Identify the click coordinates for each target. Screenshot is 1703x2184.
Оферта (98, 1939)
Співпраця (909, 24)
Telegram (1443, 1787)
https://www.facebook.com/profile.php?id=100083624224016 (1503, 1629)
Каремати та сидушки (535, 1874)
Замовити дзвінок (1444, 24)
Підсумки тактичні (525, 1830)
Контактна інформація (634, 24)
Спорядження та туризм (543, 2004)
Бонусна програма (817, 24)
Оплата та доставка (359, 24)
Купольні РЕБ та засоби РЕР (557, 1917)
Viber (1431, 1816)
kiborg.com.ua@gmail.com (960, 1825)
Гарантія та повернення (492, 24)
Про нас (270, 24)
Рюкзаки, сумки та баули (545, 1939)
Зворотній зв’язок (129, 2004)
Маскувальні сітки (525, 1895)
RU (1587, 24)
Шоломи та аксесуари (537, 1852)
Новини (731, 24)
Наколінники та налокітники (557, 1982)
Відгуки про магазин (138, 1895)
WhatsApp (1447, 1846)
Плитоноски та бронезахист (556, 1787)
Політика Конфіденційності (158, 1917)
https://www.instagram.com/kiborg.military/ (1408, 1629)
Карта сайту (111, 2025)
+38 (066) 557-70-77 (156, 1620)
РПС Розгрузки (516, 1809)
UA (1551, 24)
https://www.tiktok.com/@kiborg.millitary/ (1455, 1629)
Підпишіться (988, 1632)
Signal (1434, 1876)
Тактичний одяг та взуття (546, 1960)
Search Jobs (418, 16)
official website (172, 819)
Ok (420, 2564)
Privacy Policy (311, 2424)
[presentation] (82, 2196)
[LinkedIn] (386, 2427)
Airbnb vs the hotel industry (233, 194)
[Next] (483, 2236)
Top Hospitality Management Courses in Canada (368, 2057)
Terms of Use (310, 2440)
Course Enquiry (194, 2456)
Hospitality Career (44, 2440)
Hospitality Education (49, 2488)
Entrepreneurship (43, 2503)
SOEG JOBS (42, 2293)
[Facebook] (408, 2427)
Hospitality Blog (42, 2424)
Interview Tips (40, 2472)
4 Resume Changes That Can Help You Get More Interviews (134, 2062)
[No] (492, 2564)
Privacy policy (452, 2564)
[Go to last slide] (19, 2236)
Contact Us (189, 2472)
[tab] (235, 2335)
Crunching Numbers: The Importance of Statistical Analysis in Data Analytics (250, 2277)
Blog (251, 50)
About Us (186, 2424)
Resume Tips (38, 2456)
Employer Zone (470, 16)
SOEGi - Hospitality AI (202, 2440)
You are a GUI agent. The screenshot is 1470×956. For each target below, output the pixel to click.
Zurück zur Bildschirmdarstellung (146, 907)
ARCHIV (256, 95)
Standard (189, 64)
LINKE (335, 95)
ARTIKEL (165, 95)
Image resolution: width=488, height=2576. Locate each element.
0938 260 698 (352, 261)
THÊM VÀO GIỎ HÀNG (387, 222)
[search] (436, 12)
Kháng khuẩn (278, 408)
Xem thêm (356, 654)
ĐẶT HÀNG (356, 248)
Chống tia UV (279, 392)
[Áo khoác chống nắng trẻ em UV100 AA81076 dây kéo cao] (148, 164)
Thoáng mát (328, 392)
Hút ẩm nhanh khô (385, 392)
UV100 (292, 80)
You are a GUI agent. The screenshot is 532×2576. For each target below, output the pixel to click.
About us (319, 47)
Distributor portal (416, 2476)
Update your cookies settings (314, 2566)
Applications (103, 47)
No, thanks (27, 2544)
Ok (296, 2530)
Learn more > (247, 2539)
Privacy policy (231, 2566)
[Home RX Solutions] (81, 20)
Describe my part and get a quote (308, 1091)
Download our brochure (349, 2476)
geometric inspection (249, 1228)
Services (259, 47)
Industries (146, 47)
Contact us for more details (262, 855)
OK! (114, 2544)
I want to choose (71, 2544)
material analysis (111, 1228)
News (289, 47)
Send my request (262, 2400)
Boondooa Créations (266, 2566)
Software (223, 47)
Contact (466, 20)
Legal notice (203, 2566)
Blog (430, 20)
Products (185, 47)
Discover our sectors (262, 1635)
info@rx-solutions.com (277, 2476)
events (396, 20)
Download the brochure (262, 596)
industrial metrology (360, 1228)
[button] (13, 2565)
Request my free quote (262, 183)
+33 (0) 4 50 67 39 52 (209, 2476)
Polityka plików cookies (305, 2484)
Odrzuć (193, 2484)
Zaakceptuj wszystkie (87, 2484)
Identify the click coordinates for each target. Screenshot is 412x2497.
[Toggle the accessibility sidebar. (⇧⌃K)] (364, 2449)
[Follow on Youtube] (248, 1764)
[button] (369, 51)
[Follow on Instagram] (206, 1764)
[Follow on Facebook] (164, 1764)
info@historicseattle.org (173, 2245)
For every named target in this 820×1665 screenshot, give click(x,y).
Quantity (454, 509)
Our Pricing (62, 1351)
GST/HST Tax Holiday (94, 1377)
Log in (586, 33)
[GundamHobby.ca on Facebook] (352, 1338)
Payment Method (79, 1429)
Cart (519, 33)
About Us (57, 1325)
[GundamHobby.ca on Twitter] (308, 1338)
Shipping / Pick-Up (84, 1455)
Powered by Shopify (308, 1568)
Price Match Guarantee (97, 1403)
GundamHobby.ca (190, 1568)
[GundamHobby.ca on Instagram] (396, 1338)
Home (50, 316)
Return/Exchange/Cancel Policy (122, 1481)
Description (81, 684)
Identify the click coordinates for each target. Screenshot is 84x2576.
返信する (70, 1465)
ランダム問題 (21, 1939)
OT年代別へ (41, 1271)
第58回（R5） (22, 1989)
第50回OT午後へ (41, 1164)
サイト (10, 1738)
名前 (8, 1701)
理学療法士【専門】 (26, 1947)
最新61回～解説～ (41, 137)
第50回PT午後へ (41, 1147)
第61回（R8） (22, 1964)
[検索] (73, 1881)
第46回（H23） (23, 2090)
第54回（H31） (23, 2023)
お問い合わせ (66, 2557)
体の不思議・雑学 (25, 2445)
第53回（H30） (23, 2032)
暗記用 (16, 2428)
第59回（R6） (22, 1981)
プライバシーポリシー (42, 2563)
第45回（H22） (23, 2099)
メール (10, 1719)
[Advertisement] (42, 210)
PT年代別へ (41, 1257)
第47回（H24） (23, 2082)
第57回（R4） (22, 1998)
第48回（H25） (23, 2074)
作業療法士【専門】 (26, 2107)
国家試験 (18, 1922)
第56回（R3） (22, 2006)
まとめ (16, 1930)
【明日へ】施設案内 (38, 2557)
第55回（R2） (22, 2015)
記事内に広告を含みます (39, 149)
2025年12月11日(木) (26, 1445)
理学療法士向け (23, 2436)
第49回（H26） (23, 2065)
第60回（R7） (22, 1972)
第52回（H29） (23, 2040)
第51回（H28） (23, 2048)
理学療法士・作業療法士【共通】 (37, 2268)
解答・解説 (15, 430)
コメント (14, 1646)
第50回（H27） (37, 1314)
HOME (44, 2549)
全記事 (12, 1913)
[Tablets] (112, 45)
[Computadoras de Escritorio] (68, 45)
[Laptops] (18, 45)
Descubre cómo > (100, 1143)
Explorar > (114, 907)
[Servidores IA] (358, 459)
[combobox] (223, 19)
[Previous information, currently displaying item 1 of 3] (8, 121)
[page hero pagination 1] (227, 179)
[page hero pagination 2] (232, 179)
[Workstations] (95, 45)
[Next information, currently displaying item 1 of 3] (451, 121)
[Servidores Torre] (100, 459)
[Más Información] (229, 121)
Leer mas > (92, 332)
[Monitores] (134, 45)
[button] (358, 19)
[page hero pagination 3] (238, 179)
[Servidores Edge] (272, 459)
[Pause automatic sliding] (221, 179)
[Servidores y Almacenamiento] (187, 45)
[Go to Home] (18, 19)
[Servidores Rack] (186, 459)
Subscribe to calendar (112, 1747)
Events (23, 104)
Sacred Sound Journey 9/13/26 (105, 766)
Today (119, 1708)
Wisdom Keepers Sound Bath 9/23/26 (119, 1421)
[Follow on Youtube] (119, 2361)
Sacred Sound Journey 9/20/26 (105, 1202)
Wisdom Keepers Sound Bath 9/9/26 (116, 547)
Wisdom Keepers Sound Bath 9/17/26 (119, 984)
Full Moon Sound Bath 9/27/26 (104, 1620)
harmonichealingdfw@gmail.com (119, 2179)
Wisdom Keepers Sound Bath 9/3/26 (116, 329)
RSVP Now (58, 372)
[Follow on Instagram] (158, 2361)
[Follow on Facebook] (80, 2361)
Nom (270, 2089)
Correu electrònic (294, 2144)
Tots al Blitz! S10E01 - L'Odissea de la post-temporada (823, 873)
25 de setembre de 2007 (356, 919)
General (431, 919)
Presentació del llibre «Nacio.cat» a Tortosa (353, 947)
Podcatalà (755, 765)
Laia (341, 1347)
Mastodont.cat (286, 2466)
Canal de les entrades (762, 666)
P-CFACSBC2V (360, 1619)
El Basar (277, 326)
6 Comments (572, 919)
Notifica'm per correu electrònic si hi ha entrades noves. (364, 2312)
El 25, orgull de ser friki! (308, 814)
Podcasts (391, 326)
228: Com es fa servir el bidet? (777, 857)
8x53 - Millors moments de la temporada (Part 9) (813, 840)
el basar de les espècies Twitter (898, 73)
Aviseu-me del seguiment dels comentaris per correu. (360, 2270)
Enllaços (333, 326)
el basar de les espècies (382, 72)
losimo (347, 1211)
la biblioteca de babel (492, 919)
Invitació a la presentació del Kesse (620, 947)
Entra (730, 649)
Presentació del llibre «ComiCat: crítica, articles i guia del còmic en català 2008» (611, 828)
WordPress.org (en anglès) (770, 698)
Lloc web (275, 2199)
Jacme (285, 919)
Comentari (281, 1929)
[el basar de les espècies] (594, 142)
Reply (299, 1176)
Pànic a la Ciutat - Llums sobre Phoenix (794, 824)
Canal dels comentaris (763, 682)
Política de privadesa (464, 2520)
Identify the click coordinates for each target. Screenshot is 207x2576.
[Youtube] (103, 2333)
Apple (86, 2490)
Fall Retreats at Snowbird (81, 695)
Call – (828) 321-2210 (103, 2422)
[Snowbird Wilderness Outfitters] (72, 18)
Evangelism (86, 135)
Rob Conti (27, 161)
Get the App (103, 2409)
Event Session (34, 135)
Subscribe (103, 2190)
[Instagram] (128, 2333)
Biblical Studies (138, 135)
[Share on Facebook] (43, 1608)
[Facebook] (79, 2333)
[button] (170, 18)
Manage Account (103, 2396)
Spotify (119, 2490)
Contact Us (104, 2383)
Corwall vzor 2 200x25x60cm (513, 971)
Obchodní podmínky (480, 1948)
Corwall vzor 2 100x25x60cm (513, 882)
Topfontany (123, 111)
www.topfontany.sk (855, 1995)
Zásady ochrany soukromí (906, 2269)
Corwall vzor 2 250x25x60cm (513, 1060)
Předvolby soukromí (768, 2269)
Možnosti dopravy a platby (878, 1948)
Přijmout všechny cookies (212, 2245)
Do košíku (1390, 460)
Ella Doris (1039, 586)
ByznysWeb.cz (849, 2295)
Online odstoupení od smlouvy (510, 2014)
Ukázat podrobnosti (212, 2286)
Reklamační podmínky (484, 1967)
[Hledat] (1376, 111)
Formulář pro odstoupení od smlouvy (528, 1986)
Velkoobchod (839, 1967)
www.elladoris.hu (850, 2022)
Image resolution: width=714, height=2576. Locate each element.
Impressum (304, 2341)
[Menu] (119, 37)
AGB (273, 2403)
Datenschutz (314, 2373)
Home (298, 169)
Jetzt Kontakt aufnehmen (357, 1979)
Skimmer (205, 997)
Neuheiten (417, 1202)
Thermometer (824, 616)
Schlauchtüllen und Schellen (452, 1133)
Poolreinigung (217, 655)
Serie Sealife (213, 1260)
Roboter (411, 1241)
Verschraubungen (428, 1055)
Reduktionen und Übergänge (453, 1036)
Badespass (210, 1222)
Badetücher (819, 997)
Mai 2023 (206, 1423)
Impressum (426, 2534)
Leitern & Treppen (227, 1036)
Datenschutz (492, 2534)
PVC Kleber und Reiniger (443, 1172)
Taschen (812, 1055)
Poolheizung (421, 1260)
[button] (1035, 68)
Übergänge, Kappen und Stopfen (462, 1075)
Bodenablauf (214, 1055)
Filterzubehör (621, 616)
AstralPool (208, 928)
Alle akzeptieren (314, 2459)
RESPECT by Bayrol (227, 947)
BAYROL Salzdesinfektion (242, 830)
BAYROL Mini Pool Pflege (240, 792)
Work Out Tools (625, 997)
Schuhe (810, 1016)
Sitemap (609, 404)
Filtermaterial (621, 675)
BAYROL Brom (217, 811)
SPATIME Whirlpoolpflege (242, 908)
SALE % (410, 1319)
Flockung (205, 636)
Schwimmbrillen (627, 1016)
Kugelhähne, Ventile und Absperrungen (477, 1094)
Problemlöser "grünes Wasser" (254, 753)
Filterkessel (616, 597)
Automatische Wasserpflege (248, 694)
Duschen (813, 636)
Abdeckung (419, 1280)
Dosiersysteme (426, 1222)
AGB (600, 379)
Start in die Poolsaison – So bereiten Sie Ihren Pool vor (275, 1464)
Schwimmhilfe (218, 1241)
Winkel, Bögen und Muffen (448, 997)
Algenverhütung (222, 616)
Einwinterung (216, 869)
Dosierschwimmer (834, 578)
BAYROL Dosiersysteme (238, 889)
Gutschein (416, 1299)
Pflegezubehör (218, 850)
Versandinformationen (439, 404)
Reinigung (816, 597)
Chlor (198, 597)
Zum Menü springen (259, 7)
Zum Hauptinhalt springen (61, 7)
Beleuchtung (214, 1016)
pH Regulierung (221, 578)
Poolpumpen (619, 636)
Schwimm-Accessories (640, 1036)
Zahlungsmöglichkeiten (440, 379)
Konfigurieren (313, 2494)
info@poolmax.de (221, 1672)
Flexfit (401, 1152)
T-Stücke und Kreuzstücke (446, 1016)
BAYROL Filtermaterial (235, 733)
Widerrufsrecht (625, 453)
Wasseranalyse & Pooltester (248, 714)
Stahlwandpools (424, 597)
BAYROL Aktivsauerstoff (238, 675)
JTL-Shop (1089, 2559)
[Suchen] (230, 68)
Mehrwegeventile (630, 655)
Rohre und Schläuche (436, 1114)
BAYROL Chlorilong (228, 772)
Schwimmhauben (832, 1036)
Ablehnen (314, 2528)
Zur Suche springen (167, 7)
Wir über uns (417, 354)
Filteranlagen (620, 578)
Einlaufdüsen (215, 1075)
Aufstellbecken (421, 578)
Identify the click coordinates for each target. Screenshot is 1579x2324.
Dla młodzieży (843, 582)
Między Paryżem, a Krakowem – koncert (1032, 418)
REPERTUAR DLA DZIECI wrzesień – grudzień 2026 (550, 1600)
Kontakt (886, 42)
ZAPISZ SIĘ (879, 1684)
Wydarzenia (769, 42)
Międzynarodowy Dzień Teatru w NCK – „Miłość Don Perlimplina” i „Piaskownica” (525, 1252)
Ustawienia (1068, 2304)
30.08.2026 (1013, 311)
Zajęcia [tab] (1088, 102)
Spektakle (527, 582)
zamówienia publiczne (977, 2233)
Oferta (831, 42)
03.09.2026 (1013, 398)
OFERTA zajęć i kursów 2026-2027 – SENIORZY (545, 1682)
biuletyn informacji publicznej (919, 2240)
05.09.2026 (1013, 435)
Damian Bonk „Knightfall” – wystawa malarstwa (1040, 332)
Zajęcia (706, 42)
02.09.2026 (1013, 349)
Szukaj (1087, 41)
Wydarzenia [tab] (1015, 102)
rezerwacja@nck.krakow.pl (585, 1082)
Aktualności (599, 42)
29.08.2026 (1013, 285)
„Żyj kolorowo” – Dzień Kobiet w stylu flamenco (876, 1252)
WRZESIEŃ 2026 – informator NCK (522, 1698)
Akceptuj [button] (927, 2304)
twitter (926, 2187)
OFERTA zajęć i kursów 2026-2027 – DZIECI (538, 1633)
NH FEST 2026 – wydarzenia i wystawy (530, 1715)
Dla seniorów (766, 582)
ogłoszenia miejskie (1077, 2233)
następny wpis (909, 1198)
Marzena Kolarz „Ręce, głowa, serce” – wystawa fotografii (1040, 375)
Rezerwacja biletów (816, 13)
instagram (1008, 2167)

- - - - - - -

Word for word, restate the entries from the first line to the line that has "Гарантія та повернення (492, 24)", both included, and nothing else.

- _OUTPUT FOR THIS TASK_:
Identify the click coordinates for each target. Screenshot is 1703x2184.
Оферта (98, 1939)
Співпраця (909, 24)
Telegram (1443, 1787)
https://www.facebook.com/profile.php?id=100083624224016 (1503, 1629)
Каремати та сидушки (535, 1874)
Замовити дзвінок (1444, 24)
Підсумки тактичні (525, 1830)
Контактна інформація (634, 24)
Спорядження та туризм (543, 2004)
Бонусна програма (817, 24)
Оплата та доставка (359, 24)
Купольні РЕБ та засоби РЕР (557, 1917)
Viber (1431, 1816)
kiborg.com.ua@gmail.com (960, 1825)
Гарантія та повернення (492, 24)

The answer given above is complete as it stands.